Oh, sorry, I didn't see the earlier parts of the thread.  Anyway,
depending on the application, it's probably not worth the hassle of
coding something yourself, instead of just throwing more disk space at
the Unix utility.  But especially if the fields are fixed size, you
could just mmap the file and then do quicksort on disk.  Simplest
would be to just let the OS paging system take care of caching stuff
if you wanted to get fancy, you could sort in memory once the sorting
regions got below a certain size.

A huge amount of stuff has been written (e.g. about half of Knuth vol
3) about how to sort.  Remember too, that traditionally large-scale
sorting was done on serial media like tape drives, so random access
isn't that vital.
0
phr.cx (5493)
8/26/2006 10:54:40 PM
Paul Rubin wrote:
> Claudio Grondi <claudio.grondi@freenet.de> writes:
> 
>>>Try the standard Unix/Linux sort utility.  Use the --buffer-size=SIZE
>>>to tell it how much memory to use.
>>
>>I am on Windows and it seems, that Windows XP SP2 'sort' can work with
>>the file, but not without a temporary file and space for the resulting
>>file,  so triple of space of the file to sort must be provided.
> 
> 
> Oh, sorry, I didn't see the earlier parts of the thread.  Anyway,
> depending on the application, it's probably not worth the hassle of
> coding something yourself, instead of just throwing more disk space at
> the Unix utility.  But especially if the fields are fixed size, you
> could just mmap the file and then do quicksort on disk.  Simplest
> would be to just let the OS paging system take care of caching stuff
> if you wanted to get fancy, you could sort in memory once the sorting
> regions got below a certain size.
> 
> A huge amount of stuff has been written (e.g. about half of Knuth vol
> 3) about how to sort.  Remember too, that traditionally large-scale
> sorting was done on serial media like tape drives, so random access
> isn't that vital.

Does it mean, that in case of very large files:
   the size of available memory for the sorting operation (making it 
possible to work on larger chunks of data in memory) has less impact on 
the actual sorting speed than
   the speed of the data transfer from/to storage device(s)
?
So, that the most effective measure towards shortening the time required 
for sorting very large files were to use faster hard drives (e.g. 10.000 
rpm instead of 7.600 rpm) and faster interfaces for the data transfer 
(e.g. E-IDE or S-ATA instead of USB), right?

Claudio Grondi
0
8/26/2006 11:55:25 PM
Claudio Grondi <claudio.grondi@freenet.de> writes:
> Does it mean, that in case of very large files:
>    the size of available memory for the sorting operation (making it
> possible to work on larger chunks of data in memory) has less impact
> on the actual sorting speed than
>    the speed of the data transfer from/to storage device(s)

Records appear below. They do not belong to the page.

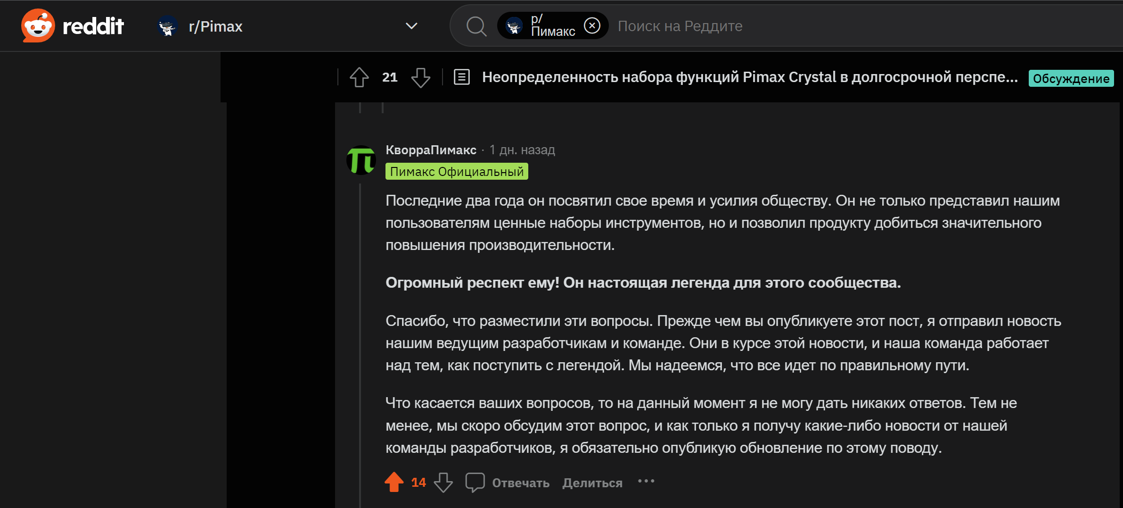Screen dimensions: 1123x508
Task: Open the r/Pimax community avatar
Action: point(167,26)
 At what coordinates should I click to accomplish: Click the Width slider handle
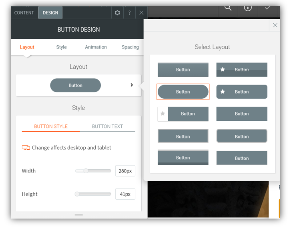(x=86, y=171)
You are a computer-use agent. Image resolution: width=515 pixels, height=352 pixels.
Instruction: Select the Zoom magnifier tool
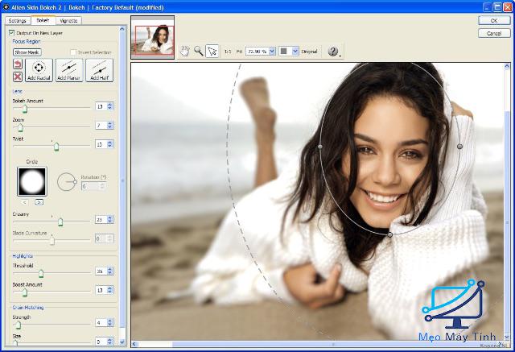coord(198,50)
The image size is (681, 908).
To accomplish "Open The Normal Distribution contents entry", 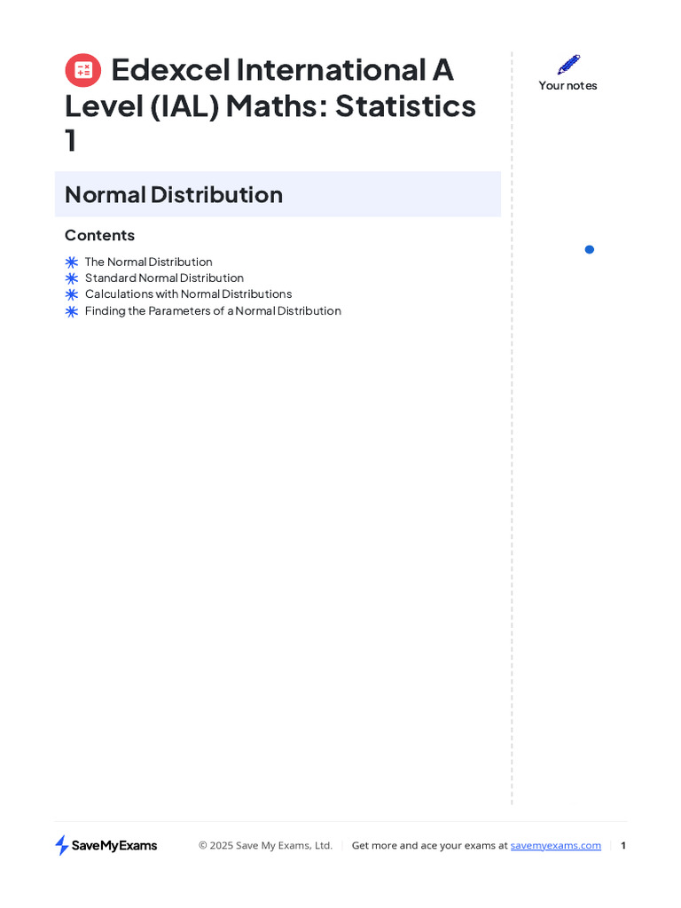I will pos(148,262).
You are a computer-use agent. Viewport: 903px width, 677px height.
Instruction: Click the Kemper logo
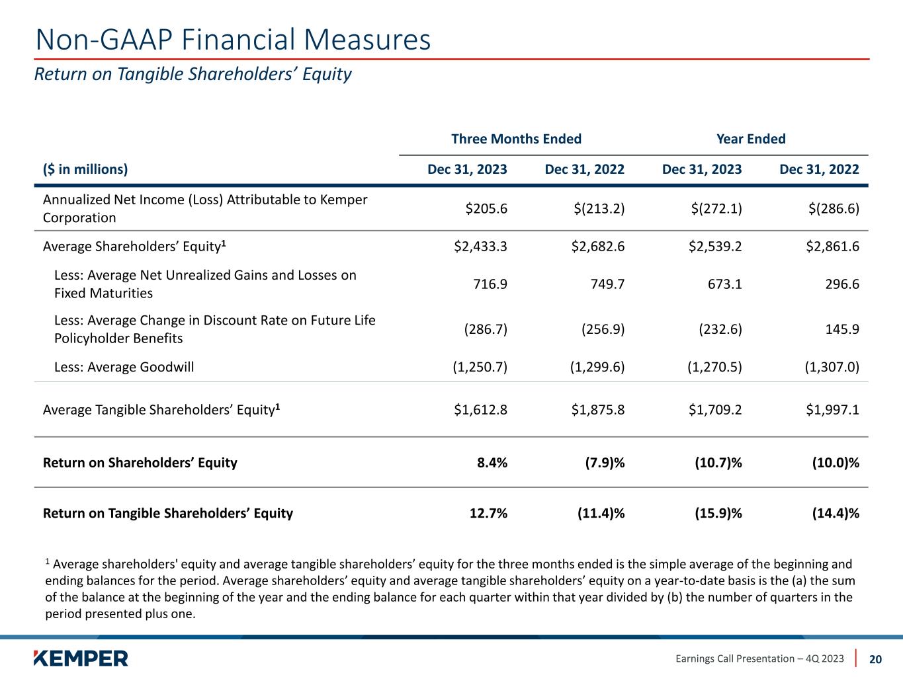tap(81, 658)
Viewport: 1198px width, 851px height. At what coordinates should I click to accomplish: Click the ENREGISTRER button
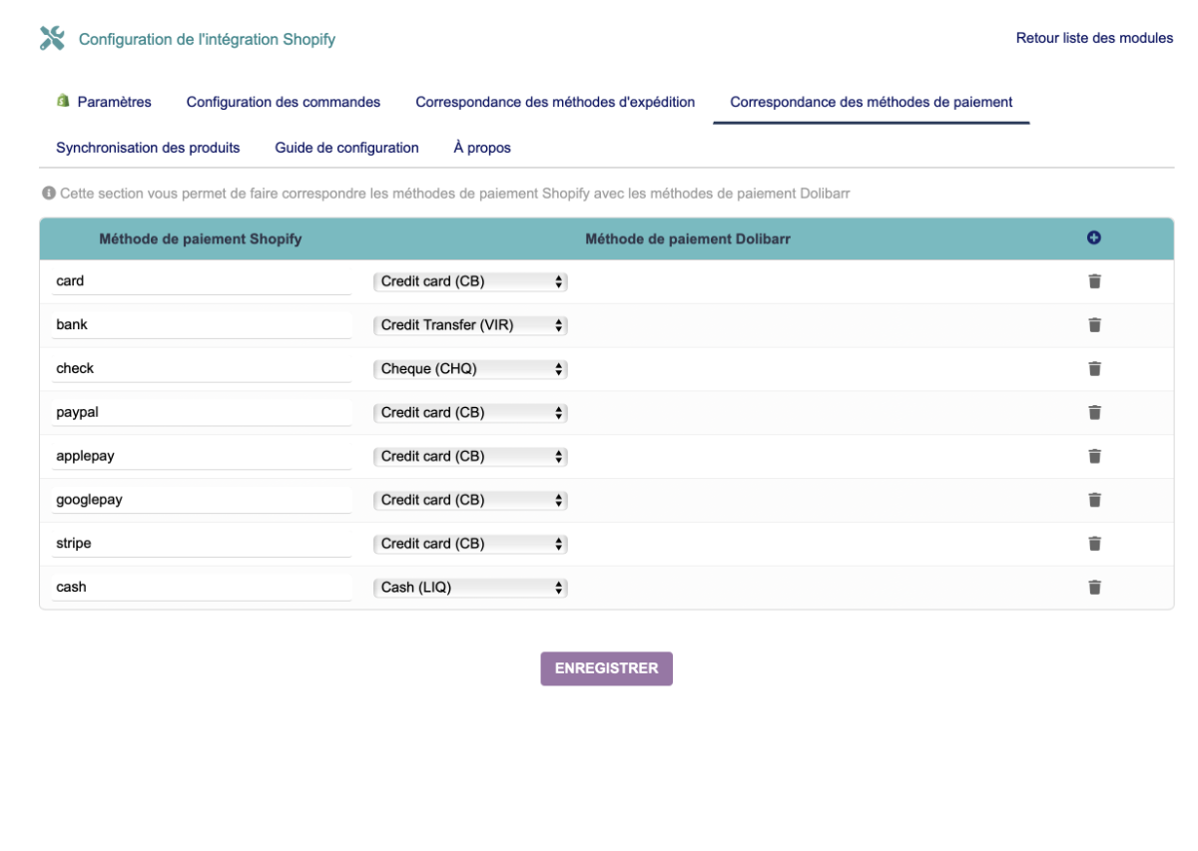pyautogui.click(x=606, y=668)
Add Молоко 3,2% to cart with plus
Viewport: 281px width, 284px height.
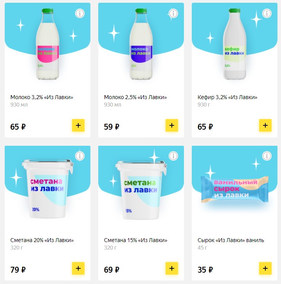(x=78, y=125)
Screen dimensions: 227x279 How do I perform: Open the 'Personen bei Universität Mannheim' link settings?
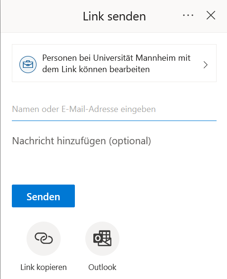[114, 63]
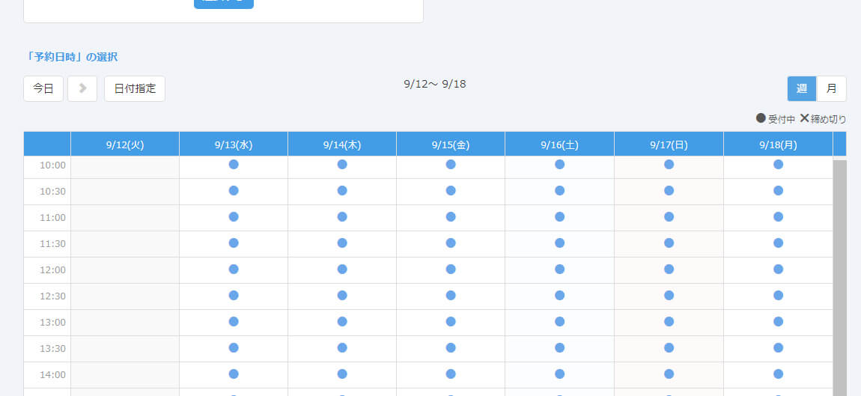This screenshot has width=861, height=396.
Task: Click the 9/15(金) column header
Action: pos(451,144)
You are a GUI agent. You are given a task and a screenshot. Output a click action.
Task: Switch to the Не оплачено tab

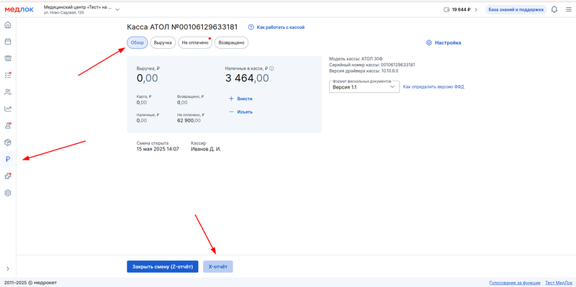(x=195, y=42)
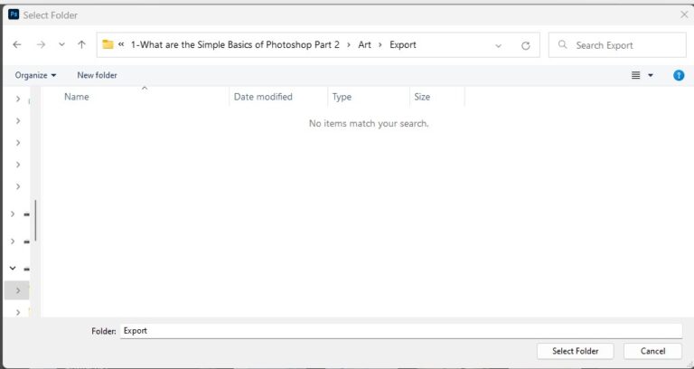
Task: Click the Folder name input field
Action: 400,331

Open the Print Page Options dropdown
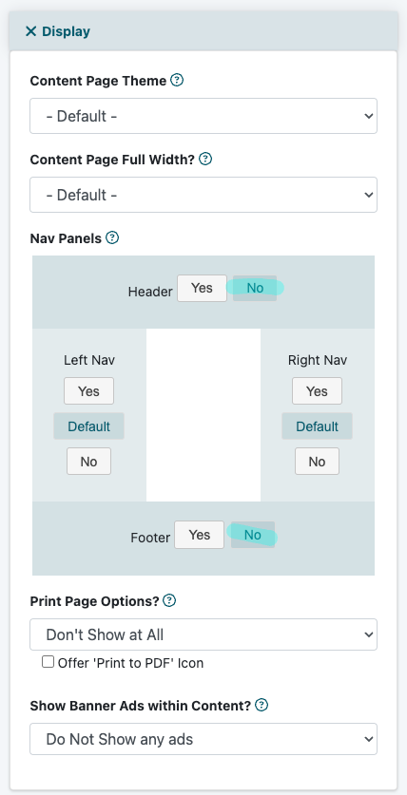tap(204, 634)
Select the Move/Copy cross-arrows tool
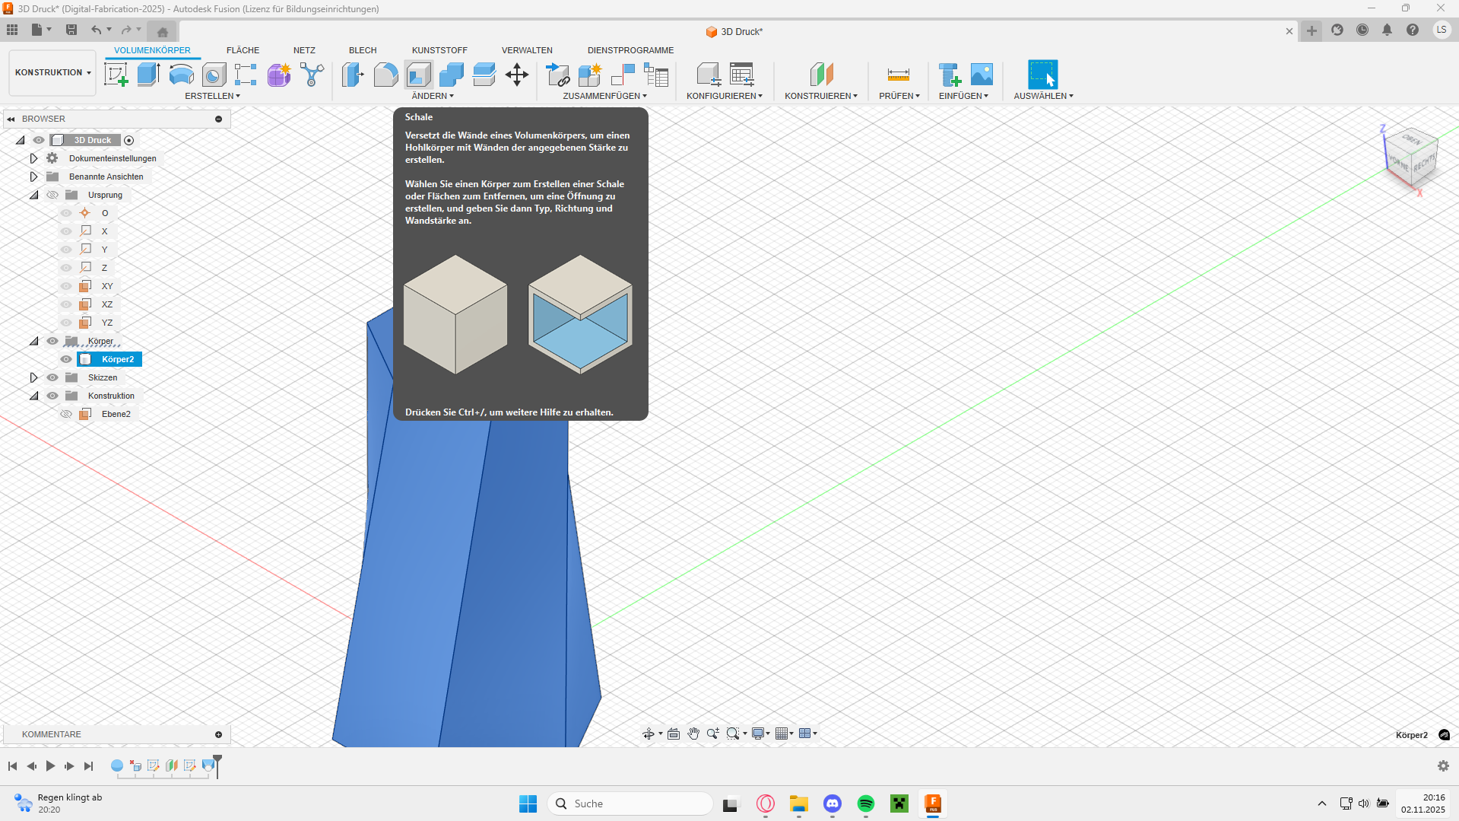This screenshot has height=821, width=1459. pyautogui.click(x=517, y=75)
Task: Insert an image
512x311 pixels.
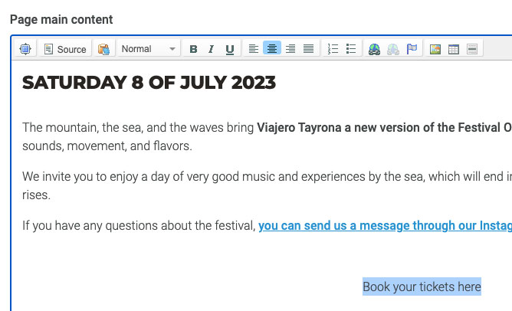Action: tap(435, 49)
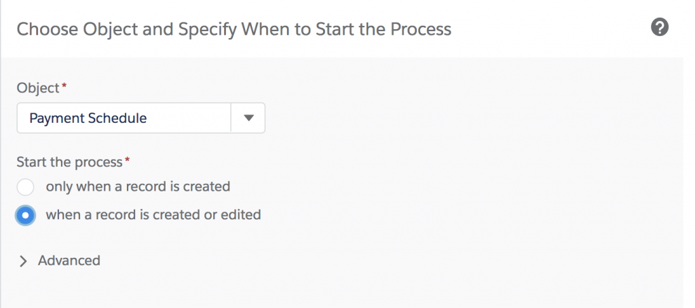The image size is (695, 308).
Task: Click the 'Payment Schedule' text in field
Action: tap(88, 118)
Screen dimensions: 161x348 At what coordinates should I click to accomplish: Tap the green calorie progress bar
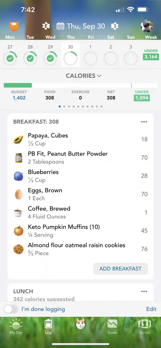18,85
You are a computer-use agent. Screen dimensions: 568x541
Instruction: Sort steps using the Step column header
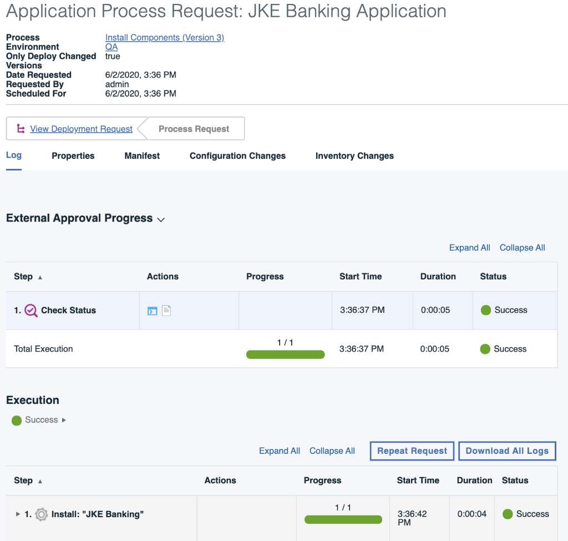pos(24,276)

Transfer speed and parallelism matters most, if the cpu can keep up.
Parallelism means you want multiple drives that you can do i/o to
simultaneously without having to seek.  Random access helps simulate
this, but only somewhat.  Large database installations always want
lots of parallel disks for similar reasons to this.

The basic method of sorting large files has traditionally been:

1) Read the file in pieces p(1),p(2),...,p(n) where each piece is as
big as will fit in memory.  Sort each piece with your favorite
in-memory sort, and write out sorted pieces that we'll designate
r(1,1),...r(1,n).  The r(a,b)'s are called "runs".  Use multiple
output devices (tape or disk drives) to write out the runs, i.e. each
output tape will contain its own bunch of runs.

2) Read back a bunch of the runs in parallel, i.e. say you have
written r(1,1),r(1,2),...,r(1,5) to five separate tape drives.  Read
them back simultaneously and merge them (requires very little external
memory) into a new "second level" run called r(2,1).  Similarly merge
r(1,6),...,r(1,10) to the second level run r(2,2), and so forth.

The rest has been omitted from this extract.